With the film Mrs Lowry and Son released on 30th August, my Instagram & Facebook post’s for this month will revolve around a Lowry painting a day. (davidhenty_art)
The film is a portrait of the artist and focuses on the tug-of-war relationship he had with his bed-ridden and bitter mother who actively dissuades Lowry from pursuing his artistic ambitions.
Many years ago, whilst in London for the day, I passed by an art gallery. In the window there was a painting by L. S. Lowry, a beautiful painting of a typical Lowry family group. The painting drew me to it like a magnet.

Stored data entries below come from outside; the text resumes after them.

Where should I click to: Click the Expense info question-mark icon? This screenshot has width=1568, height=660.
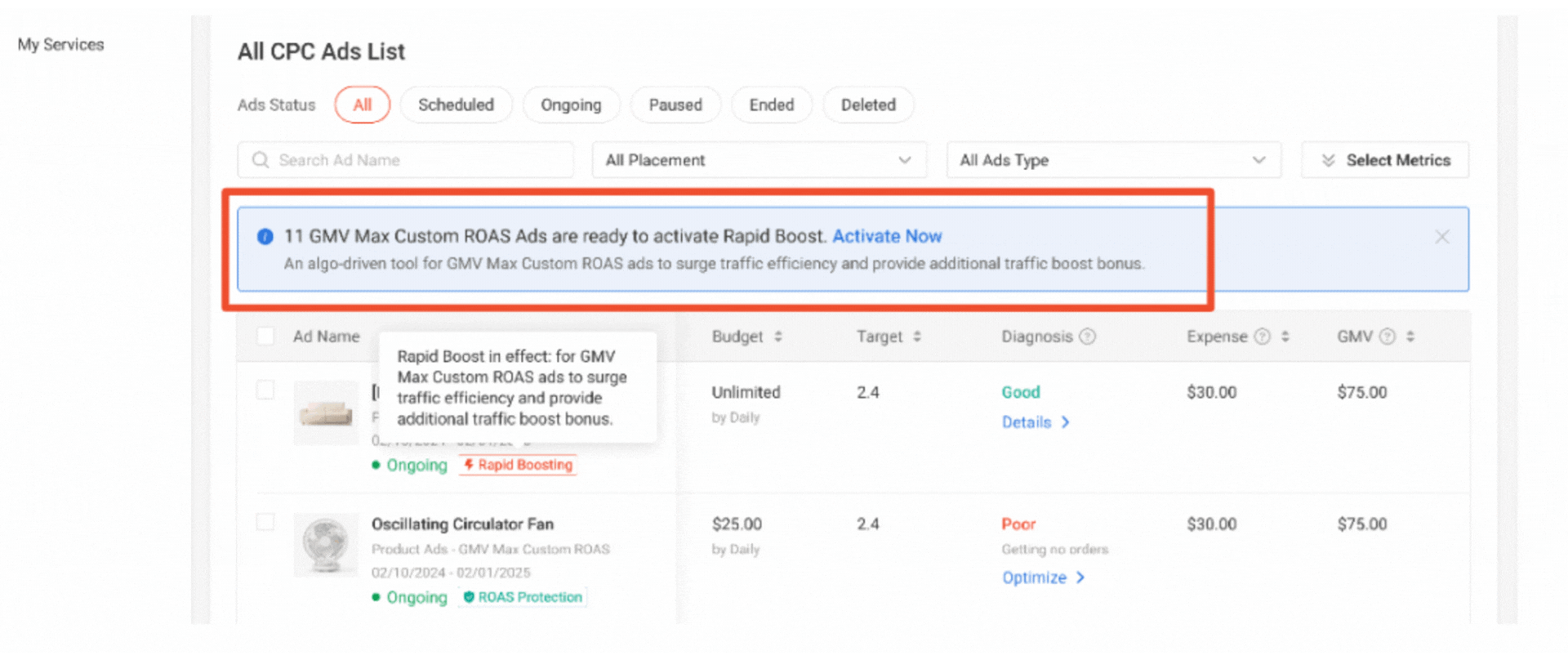[x=1262, y=337]

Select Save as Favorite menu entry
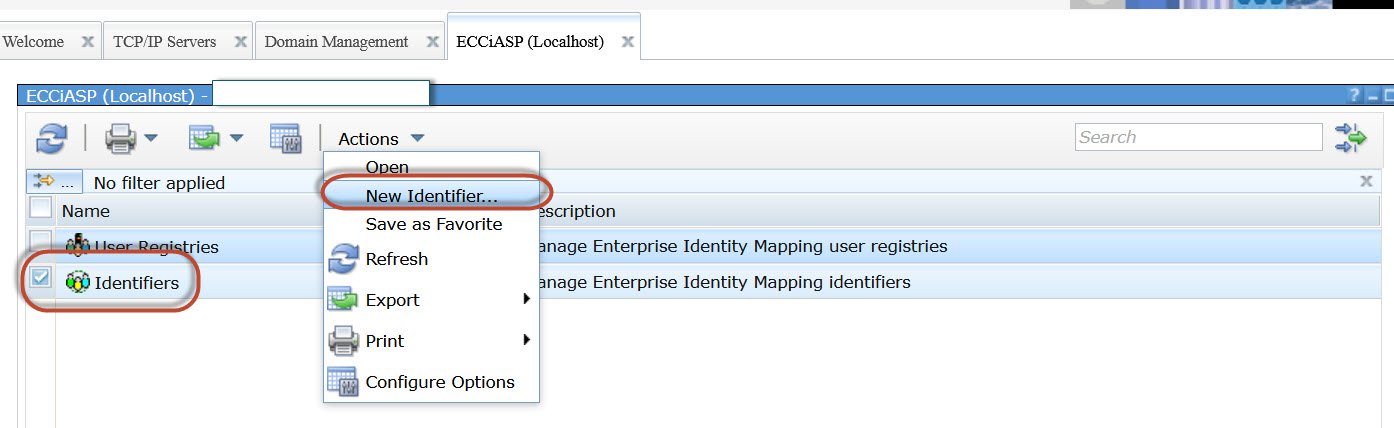tap(433, 224)
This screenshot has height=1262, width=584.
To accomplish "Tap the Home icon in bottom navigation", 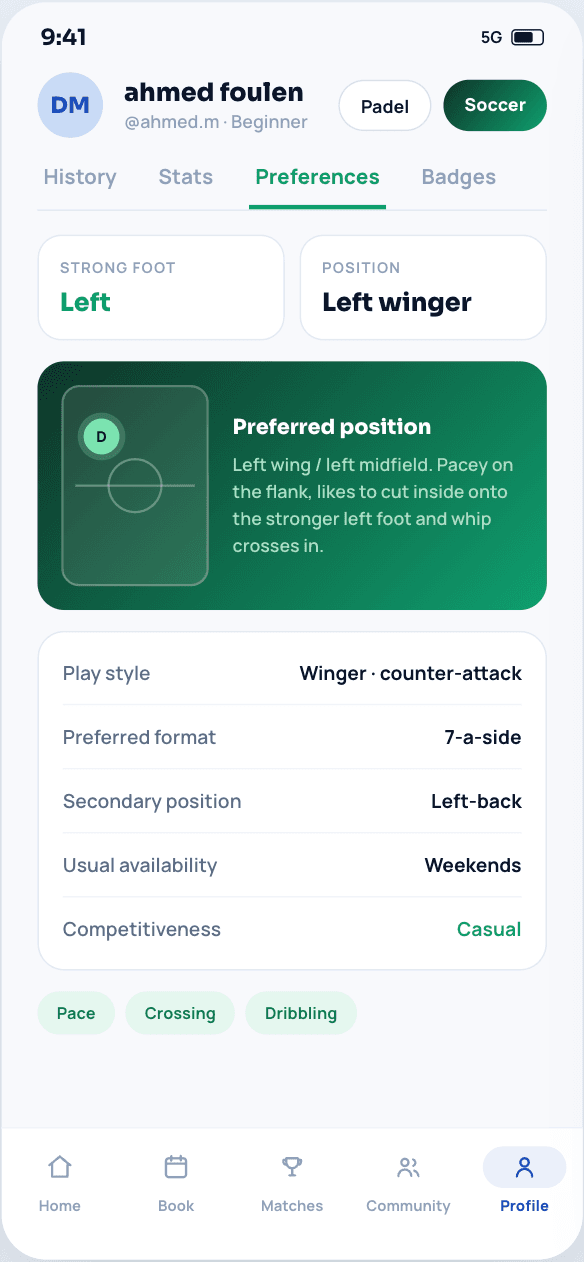I will tap(60, 1167).
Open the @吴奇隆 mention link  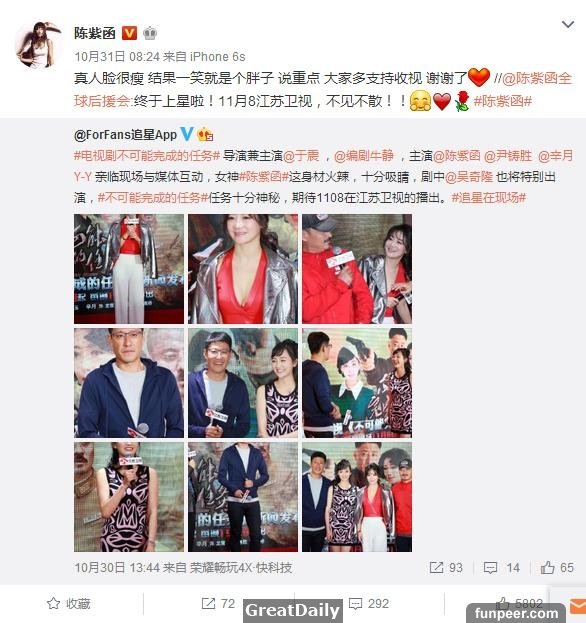[x=469, y=176]
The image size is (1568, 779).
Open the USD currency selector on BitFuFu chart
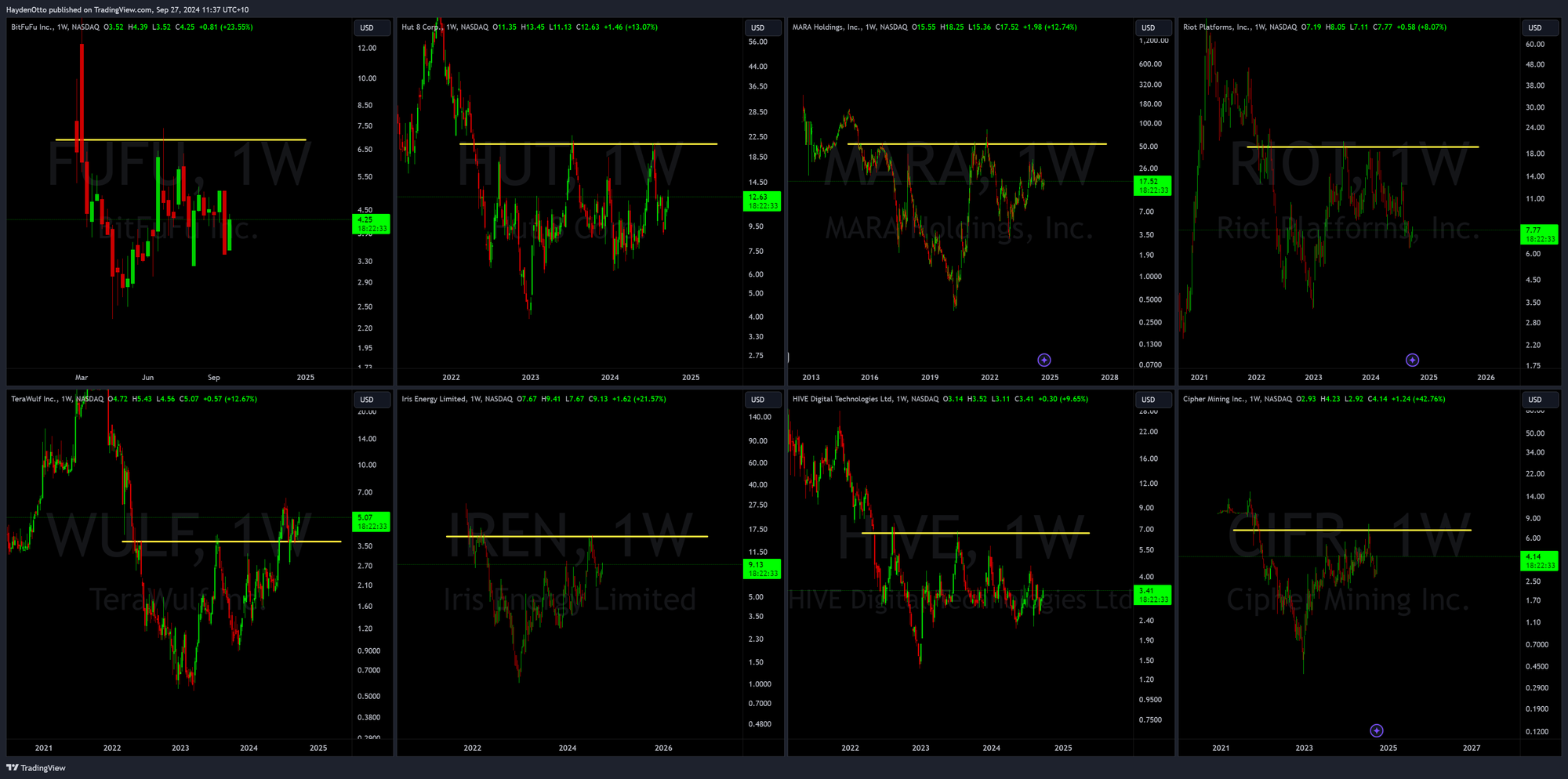tap(367, 27)
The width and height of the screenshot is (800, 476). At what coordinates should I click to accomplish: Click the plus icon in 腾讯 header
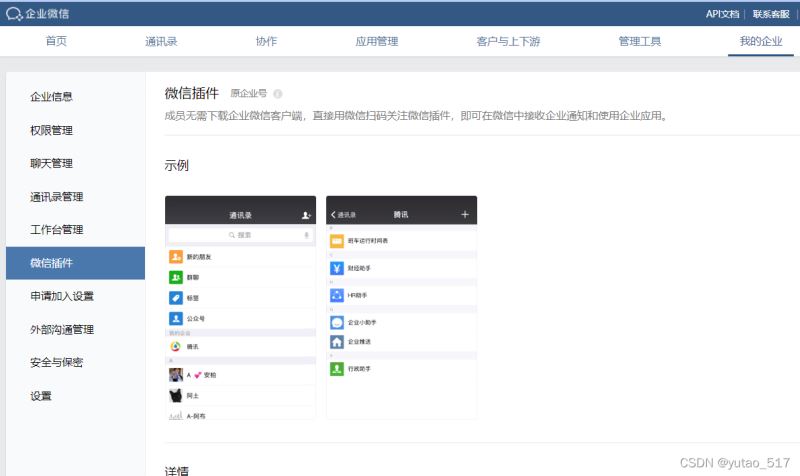click(x=464, y=215)
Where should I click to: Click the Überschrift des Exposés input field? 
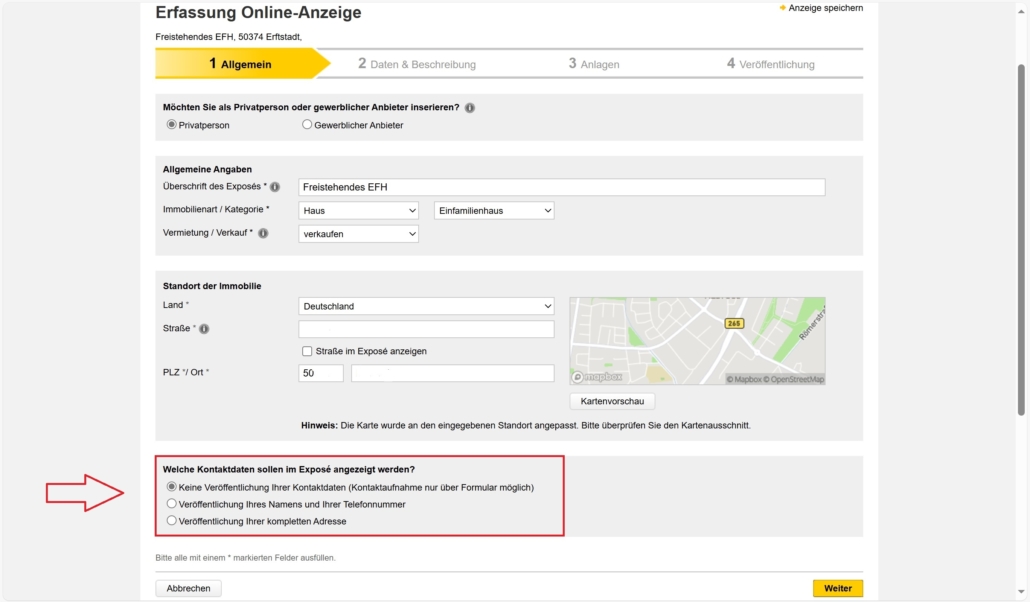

I couldn’t get it out of my mind. On my return home that evening I had such an urge to paint the picture I had seen and by midnight had a replica on my easel.
Lowry captured the working-class industrial heritage of the North-West of England. His style is so inspiring, the characters, streets, and industrial scenes he observed are painted in such a way that even the bleakness, and the stark, sad and very real figures are beautiful to look at. As Lowry himself said “I saw the industrial scene and I was affected by it.” Who isn’t affected by Lowry’s works!
Once in a ‘Lowry’ frame of mind, I can’t help but see people in the street in ‘Lowry’ vision. Lowry’s artistry changes your perceptions until you see the world differently. I immerse myself wholly in Lowry’s ‘dreamscapes’.
Lowry’s limited palette and heavily laden brush strokes on the canvas give such texture to his paintings, deconstructing the painting and recreating a ‘Lowryesque’ painting, for me, is nothing less than mesmerising. Lowry had great perspective. His buildings are architectural in design and his characters unique in every sense.